EMERY COUNTY, Utah -- Ten years ago Sunday, there was a "mine bump" deep in the bowels of the Crandall Canyon Mine in Utah’s coal country.
Over the next few days, six trapped miners would be left for dead and three more men would perish trying to rescue them.
The Crandall Canyon Mine is in Emery County, about 15 miles from the town of Huntington.
The local and national news media descended on the mine and made its owner Robert "Bob" Murray a household name.
"This is a rescue mission and we are proceeding as if the men are alive,” Murray, the owner of Utah American Energy, said at the time.
Trapped nearly 3.5 miles from the entrance were miners Kerry Allred, 58, Don Erickson, 50, Luis Hernandez, 23, Carolos Payan, 22, Brandon Phillips, 24, and Manuel Sanchez, 41.
At first there was optimism the trapped miners could be saved, but after several days of digging rescuers weren't even halfway to the men.
So efforts switched to boring several holes into the mineshaft. One punched a 2.5-inch hole 1,800 feet into the area the miners were expected to be located. Air samples proved there was good air for the miners to breathe, but a microphone dropped into the shaft picked up no sounds at all.
Murray took exception to reports of dangerous conditions in the mine.
"This was an earthquake,” he said at the time. “Contrary to what others would like you to believe, it had nothing to do with our mining activity.”
Seismographs recorded the event with magnitudes of 3.9 and 4.0. But University of Utah scientists determined the seismic activity was due to the mine collapse, not an earthquake.
On August 16, almost ten days after the first collapse, there was a second incident.
And this time three rescuers: Dale "Bird" Black, 49, Gary Jensen, 53—who was an inspector for MSHA, and Brandon Kimber, 29, were killed.
Soon after, MSHA called off the search.
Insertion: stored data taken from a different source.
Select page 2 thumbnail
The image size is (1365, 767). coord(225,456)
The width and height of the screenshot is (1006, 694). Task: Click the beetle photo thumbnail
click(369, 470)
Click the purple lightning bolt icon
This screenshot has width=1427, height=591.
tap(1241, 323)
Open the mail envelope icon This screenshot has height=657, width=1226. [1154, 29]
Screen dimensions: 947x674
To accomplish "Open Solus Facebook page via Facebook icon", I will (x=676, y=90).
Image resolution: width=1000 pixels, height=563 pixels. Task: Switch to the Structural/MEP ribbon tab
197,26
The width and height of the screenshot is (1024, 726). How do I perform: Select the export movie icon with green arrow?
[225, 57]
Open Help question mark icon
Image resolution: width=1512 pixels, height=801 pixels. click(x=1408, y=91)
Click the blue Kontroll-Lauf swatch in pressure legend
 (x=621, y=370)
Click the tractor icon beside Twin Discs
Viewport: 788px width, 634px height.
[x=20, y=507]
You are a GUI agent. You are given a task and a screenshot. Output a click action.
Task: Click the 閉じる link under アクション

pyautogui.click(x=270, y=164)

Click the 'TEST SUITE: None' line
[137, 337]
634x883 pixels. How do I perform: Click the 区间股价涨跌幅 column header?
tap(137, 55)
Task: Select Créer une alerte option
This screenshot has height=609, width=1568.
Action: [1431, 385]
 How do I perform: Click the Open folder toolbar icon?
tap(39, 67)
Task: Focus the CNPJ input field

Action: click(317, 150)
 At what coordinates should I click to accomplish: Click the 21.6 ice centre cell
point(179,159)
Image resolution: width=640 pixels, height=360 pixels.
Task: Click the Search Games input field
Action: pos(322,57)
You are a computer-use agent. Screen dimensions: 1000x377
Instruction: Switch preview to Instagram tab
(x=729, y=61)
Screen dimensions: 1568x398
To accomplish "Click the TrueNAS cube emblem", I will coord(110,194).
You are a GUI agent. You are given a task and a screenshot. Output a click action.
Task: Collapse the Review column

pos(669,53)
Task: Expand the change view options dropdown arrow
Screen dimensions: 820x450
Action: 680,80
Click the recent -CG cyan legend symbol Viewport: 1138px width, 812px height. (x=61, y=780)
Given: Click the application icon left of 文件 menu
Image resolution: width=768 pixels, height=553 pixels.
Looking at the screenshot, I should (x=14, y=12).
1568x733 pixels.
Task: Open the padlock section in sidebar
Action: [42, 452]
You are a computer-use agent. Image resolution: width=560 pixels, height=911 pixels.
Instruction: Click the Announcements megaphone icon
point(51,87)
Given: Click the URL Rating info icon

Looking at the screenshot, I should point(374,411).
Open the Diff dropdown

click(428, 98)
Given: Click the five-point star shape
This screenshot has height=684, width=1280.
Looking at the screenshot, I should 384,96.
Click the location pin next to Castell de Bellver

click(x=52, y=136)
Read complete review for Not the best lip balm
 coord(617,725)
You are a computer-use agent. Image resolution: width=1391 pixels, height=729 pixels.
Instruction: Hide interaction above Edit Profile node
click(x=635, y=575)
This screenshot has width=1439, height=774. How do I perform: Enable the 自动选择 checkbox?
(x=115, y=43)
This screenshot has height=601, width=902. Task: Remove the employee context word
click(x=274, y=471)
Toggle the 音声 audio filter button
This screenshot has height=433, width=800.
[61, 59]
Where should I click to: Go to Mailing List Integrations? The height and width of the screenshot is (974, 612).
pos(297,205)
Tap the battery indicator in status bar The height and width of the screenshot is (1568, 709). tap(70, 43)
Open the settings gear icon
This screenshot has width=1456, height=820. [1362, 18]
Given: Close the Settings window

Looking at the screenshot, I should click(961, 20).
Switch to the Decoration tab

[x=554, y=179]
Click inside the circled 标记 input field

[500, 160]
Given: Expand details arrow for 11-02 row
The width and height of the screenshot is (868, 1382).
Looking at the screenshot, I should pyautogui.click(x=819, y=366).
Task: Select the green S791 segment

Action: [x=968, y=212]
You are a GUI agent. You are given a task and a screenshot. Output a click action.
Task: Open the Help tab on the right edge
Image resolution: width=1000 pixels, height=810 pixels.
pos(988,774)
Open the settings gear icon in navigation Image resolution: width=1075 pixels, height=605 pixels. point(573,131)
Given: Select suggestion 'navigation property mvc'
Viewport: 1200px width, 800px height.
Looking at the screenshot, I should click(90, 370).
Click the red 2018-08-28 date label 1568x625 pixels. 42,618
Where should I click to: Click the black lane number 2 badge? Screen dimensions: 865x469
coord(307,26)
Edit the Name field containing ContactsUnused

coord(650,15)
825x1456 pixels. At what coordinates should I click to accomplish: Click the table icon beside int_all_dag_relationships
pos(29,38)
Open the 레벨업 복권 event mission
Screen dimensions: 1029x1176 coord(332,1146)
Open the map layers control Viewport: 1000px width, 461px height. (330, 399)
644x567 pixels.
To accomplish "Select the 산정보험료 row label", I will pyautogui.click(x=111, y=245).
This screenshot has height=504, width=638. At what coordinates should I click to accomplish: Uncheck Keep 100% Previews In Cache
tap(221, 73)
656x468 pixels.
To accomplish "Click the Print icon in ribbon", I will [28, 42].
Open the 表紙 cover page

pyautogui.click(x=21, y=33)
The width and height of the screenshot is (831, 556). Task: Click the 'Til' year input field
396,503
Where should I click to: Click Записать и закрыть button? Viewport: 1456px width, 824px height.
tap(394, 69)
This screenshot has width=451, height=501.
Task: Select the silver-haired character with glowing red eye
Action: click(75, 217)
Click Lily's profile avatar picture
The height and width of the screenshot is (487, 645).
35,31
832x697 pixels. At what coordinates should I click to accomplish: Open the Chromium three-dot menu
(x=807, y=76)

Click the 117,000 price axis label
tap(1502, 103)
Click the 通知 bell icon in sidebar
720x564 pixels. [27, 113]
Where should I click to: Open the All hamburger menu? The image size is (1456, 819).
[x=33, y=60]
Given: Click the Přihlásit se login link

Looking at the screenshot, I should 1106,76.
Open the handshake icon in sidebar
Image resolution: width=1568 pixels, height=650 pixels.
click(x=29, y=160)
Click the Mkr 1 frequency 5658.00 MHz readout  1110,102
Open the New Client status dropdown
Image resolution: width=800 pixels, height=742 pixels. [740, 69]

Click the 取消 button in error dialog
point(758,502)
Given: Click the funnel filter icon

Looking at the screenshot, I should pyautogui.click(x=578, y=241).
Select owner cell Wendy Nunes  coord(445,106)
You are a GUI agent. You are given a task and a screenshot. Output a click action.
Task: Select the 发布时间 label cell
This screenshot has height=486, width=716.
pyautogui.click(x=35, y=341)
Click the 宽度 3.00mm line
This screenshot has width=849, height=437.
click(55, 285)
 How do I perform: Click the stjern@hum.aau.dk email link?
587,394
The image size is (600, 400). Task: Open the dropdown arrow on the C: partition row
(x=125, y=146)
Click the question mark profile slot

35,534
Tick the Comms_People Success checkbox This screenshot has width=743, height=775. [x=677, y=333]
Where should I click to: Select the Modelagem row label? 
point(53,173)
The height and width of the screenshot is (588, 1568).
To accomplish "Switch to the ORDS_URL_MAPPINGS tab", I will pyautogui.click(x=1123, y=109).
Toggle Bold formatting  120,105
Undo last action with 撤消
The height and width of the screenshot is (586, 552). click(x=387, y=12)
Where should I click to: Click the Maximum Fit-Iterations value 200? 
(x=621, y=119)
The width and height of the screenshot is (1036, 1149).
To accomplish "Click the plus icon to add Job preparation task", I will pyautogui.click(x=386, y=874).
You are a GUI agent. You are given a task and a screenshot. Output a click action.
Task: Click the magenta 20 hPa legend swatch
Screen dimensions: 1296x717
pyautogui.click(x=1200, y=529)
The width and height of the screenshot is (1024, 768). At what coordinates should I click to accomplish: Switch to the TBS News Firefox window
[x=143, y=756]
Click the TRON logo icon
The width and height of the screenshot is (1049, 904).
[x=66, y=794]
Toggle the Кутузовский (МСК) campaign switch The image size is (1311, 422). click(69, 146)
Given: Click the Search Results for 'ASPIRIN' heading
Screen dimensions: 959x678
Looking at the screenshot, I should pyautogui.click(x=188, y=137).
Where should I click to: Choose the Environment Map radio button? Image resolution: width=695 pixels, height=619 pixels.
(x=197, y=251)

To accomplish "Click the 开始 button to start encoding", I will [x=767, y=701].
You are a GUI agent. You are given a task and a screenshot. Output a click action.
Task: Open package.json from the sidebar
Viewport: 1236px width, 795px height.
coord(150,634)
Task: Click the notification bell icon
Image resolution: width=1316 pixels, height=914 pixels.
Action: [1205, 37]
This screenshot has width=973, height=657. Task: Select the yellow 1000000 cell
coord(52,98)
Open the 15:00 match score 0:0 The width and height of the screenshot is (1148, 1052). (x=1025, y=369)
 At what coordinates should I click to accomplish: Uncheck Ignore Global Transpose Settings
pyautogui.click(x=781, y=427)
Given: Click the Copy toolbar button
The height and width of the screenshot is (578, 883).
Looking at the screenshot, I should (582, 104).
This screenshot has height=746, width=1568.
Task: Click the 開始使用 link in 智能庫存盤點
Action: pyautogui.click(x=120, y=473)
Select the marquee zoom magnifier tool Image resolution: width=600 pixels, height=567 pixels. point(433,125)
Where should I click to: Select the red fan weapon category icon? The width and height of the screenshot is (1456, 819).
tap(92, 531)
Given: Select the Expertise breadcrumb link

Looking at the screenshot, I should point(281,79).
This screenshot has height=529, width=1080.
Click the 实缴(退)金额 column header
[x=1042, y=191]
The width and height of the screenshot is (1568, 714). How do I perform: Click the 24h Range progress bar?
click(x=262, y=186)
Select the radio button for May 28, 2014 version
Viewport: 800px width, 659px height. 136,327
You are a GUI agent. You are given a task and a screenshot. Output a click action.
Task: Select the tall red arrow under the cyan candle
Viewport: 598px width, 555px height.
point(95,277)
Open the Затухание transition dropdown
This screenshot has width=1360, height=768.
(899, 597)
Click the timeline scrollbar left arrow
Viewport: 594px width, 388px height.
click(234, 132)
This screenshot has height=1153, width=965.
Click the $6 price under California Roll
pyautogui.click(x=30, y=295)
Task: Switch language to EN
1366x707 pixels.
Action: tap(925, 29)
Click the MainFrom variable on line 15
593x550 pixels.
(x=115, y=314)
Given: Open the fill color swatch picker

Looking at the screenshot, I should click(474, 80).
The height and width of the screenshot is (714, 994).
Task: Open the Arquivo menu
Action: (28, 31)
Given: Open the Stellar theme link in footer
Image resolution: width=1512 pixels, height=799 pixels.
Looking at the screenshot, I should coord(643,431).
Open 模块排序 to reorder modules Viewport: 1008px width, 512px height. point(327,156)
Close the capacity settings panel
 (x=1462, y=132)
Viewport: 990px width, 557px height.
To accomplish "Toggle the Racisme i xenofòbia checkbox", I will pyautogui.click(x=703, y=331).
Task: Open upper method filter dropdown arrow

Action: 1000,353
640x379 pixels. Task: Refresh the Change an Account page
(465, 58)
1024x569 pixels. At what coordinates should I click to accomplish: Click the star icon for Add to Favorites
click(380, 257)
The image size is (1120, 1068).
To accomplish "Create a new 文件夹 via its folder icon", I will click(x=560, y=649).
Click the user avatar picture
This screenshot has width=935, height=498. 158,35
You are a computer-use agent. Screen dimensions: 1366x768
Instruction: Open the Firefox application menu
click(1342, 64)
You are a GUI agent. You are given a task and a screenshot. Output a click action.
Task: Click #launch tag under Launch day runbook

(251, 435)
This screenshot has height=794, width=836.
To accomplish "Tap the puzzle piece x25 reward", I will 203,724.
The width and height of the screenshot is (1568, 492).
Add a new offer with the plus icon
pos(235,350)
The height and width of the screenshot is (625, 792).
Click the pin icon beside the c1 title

The bodies of the six trapped miners were never recovered. A plaque at the site reminds visitors they are entering sacred ground.
That October, family members testified at congressional hearings investigating the mine collapse.
“I just miss him and, I don't know, I would like to know where my son is in that hole,” said Sheila Phillips, the mother of Brandon Phillips, during her testimony.
On July 24, 2008, MSHA handed out its highest penalty for coal mine safety violations in connection with the incident: $1.85 million. Most of that amount, $1.34 million, was levied against Murray's company for violations that MSHA said: "directly contributed to the deaths of the six miners."